### Text provided
The century-old Columbia Dam was removed and fish passage was restored on the 42-mile long Paulins Kill river, an important tributary to the Delaware River in northwestern New Jersey. On Earth Day 2019, just two months after the river finally flowed free, we were thrilled to discover the return of American shad upstream for the first time in over 100 years.

Hudson River Bear Mountain Bridge (Photo from Wikipedia)

2. We Conceptualized Six Sites Along the Hudson River for Habitat Restoration.

Our team completed a feasibility study for the U.S. Army Corps of Engineers (USACE), which identified and conceptualized restoration opportunities at six key sites. For this Hudson River Habitat Restoration Integrated Feasibility Study and Environmental Assessment, Princeton Hydro collected and analyzed data, reviewed existing conditions, and drafted conceptual restoration designs. Our final report was just highlighted by USACE at the 2019 Planning Community of Practice (PCoP) national conference at the Kansas City District as an example of a successfully implemented Ecosystem Restoration Planning Center of Expertise (ECO-PCX) project.

3. National and Regional News Outlets Featured Princeton Hydro Harmful Algal Bloom Experts.

After a record-breaking number of HABs broke out in lakes across the region, our Aquatics Team was called upon for their expertise and insights into why the outbreak was happening, what could be done to treat it, and what preventative actions will lessen the likelihood of future outbreaks. In addition to being featured in various regional news outlets covering the HABs topic, Princeton Hydro experts were featured in the New York Times and the Washington Post for their leadership at the largest lake in New Jersey, Lake Hopatcong. (Photo credit: Washington Post)

4. Our Staff Presented, Exhibited, and Attended Over 50 Events.

### Supplied data
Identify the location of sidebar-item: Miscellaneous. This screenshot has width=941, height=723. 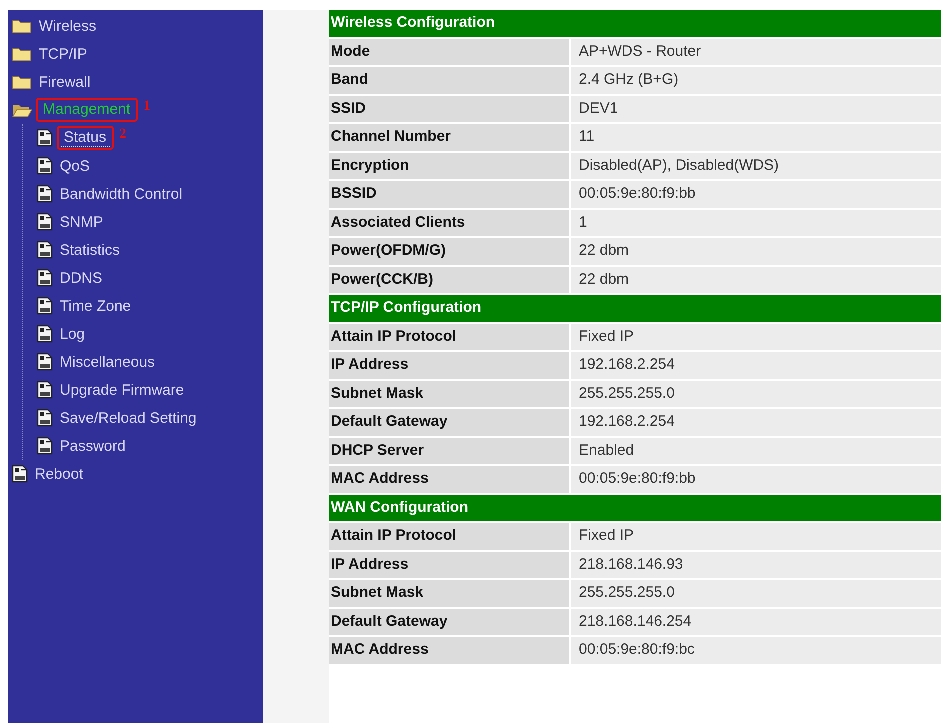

### About this exercise
Answer these questions using the Princeton Hydro highlights text.
(a) How long is the Paulins Kill river?
(b) Which agency received the feasibility study on six Hudson River sites?
(c) What is the largest lake in New Jersey?

### Problem solution
(a) 42 miles
(b) The U.S. Army Corps of Engineers (USACE)
(c) Lake Hopatcong